原文
===============

TwoPhaseCommitSinkFunction在收到Checkpoint barrier,开始做自身Checkpoint之前,对Sink做pre-commit,在整个系统制作Checkpoint的同时让下游Sink开始执行预提交;同时对Sink做一个begin transaction,开启下一个事务,由于在制作Checkpoint的过程中,Flink仍然可以继续处理后面的消息,这样就能保证后续消息在下一个事务周期中;完成自身Checkpoint后,收到JobManager发来的NotifyCheckpointComplete消息时,对Sink做commit,完成两阶段提交的过程,此时这个周期发送的数据才会对下游的消费者可见。

对着代码我们再来过一下这个过程:

@Override
public void snapshotState(FunctionSnapshotContext context) throws Exception {
	// this is like the pre-commit of a 2-phase-commit transaction
	// we are ready to commit and remember the transaction

	checkState(currentTransactionHolder != null, "bug: no transaction object when performing state snapshot");

	long checkpointId = context.getCheckpointId();
	LOG.debug("{} - checkpoint {} triggered, flushing transaction '{}'", name(), context.getCheckpointId(), currentTransactionHolder);

	preCommit(currentTransactionHolder.handle);
	pendingCommitTransactions.put(checkpointId, currentTransactionHolder);
	LOG.debug("{} - stored pending transactions {}", name(), pendingCommitTransactions);

	currentTransactionHolder = beginTransactionInternal();
	LOG.debug("{} - started new transaction '{}'", name(), currentTransactionHolder);

	state.clear();
	state.add(new State<>(
		this.currentTransactionHolder,
		new ArrayList<>(pendingCommitTransactions.values()),
		userContext));
}

snapshotState继承自CheckpointedFunction接口,也就是收到checkpoint barrier后,执行自身状态checkpoint的函数。可以看到,首先对currentTransaction执行了Pre-Commit,并将currentTransaction放入pendingCommitTransactions中,同时开启了新的Transaction作为currentTransaction,最后将currentTransaction和pendingCommitTransactions都作为自身状态放入checkpoint中(这里将事务信息也放入状态中,可以保证从Checkpoint恢复时能继续之前的事务)。

@Override
public final void notifyCheckpointComplete(long checkpointId) throws Exception {
	// the following scenarios are possible here
	//
	//  (1) there is exactly one transaction from the latest checkpoint that
	//      was triggered and completed. That should be the common case.
	//      Simply commit that transaction in that case.
	//
	//  (2) there are multiple pending transactions because one previous
	//      checkpoint was skipped. That is a rare case, but can happen
	//      for example when:
	//
	//        - the master cannot persist the metadata of the last
	//          checkpoint (temporary outage in the storage system) but
	//          could persist a successive checkpoint (the one notified here)
	//
	//        - other tasks could not persist their status during
	//          the previous checkpoint, but did not trigger a failure because they
	//          could hold onto their state and could successfully persist it in
	//          a successive checkpoint (the one notified here)
	//
	//      In both cases, the prior checkpoint never reach a committed state, but
	//      this checkpoint is always expected to subsume the prior one and cover all
	//      changes since the last successful one. As a consequence, we need to commit
	//      all pending transactions.

===============

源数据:
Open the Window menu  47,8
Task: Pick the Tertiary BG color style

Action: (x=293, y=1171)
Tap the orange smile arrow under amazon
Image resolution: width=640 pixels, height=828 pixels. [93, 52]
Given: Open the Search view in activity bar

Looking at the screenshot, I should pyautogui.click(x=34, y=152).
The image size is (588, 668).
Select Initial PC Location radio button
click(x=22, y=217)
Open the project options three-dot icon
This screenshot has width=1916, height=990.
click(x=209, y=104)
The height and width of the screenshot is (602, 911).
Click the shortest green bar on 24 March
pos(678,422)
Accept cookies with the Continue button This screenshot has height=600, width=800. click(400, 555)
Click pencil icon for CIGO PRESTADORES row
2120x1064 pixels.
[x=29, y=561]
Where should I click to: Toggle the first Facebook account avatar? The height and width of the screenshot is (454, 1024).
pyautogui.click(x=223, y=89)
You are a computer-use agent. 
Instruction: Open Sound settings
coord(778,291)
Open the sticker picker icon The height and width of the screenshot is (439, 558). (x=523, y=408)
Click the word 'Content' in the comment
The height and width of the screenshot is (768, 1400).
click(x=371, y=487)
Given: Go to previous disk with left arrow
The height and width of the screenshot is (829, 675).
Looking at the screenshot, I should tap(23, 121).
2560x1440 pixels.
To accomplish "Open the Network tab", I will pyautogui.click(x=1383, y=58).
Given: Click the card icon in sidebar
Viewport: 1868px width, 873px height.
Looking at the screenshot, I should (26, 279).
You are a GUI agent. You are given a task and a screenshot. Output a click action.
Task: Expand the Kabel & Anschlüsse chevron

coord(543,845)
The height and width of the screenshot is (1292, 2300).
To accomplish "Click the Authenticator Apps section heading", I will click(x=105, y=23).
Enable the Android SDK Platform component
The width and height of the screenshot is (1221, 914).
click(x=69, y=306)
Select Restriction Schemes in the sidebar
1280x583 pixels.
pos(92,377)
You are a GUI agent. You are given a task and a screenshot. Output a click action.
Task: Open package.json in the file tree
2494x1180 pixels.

===============

练习任务
**A.** 以下三种说法是否与原文相符？请逐条回答“是”或“否”，并原样引用原文中起决定作用的字句。(i) snapshotState继承自CheckpointedFunction接口。(ii) 在制作Checkpoint的过程中，Flink会暂停处理后面的消息。(iii) 在对Sink执行commit之前，这个周期发送的数据就已对下游的消费者可见。
**B.** 请照原样抄录原文中从含有“snapshotState继”的字句开始、到“in that case.”为止的部分。

逐题答案
**A.**
(i) 是，“snapshotState继承自CheckpointedFunction接口”。
(ii) 否，“Flink仍然可以继续处理后面的消息”。
(iii) 否，“对Sink做commit,完成两阶段提交的过程,此时这个周期发送的数据才会对下游的消费者可见”。

**B.**
snapshotState继承自CheckpointedFunction接口,也就是收到checkpoint barrier后,执行自身状态checkpoint的函数。可以看到,首先对currentTransaction执行了Pre-Commit,并将currentTransaction放入pendingCommitTransactions中,同时开启了新的Transaction作为currentTransaction,最后将currentTransaction和pendingCommitTransactions都作为自身状态放入checkpoint中(这里将事务信息也放入状态中,可以保证从Checkpoint恢复时能继续之前的事务)。

@Override
public final void notifyCheckpointComplete(long checkpointId) throws Exception {
	// the following scenarios are possible here
	//
	//  (1) there is exactly one transaction from the latest checkpoint that
	//      was triggered and completed. That should be the common case.
	//      Simply commit that transaction in that case.